Ashley Rose Young

Ph.D. candidate in History
-- Duke University
Food and history have long been a part of Ashley Rose Young's life. Her mother’s family owns a gourmet grocery food business in the city of Pittsburgh, and her father, a history teacher, instilled his passion for American history in her and her three brothers. As a child, her summers were marked not by family vacations to Disney World, but by trips to historic sites such as Fort Ligonier, Gettysburg, and Colonial Williamsburg.
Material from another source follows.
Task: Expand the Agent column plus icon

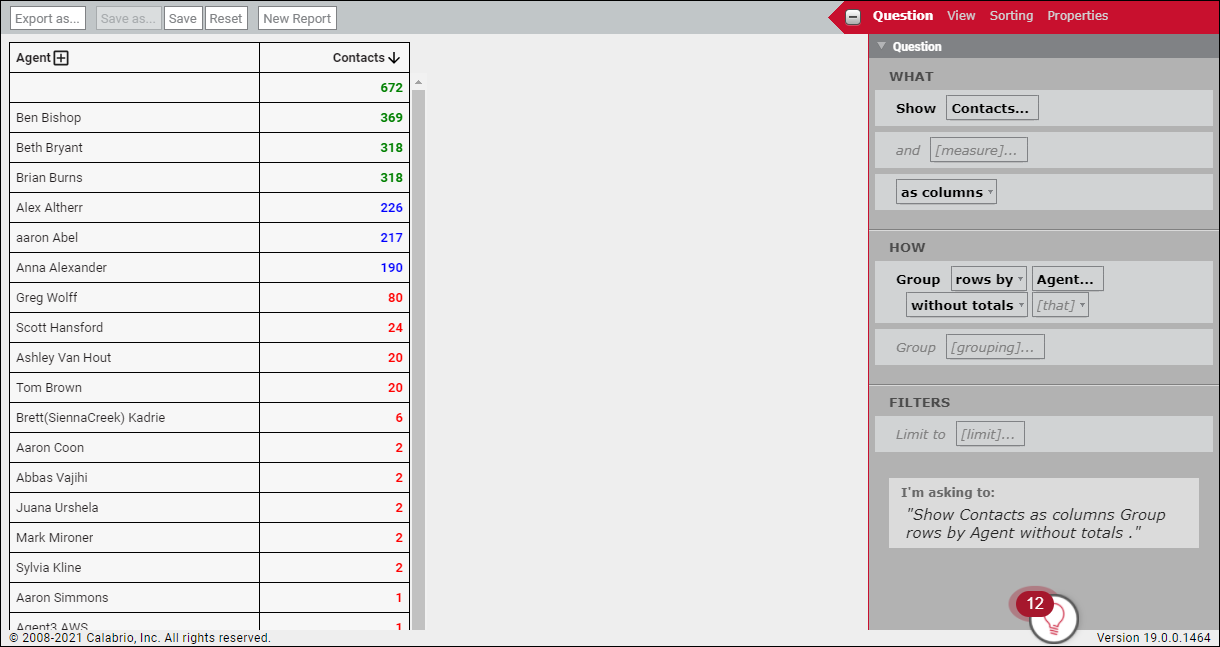Action: click(61, 58)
As a history major at Yale University, she was able to further explore her interests in a wide variety of courses ranging from Global Environmental History, to Ancient Egyptian History, to African American History Post-1865. Two terms abroad at Regent’s Park College at Oxford University introduced her to the fascinating history of court culture in Early Modern Europe, the anthropological study of ancient Etruscan civilization, and the rise of the Baptist faith in America. Perhaps one of the most pivotal moments in her undergraduate career was her Archives and Collections internship at the Southern Food and Beverage Museum in New Orleans, which inspired her senior thesis on the ethnic and racial imagery in postbellum cookbooks, “‘Cooking in the Old Creole Days': An Exploration of Late 19th and Early 20th Century Creole Culture and Society Through the Study of Creole Cookbooks.”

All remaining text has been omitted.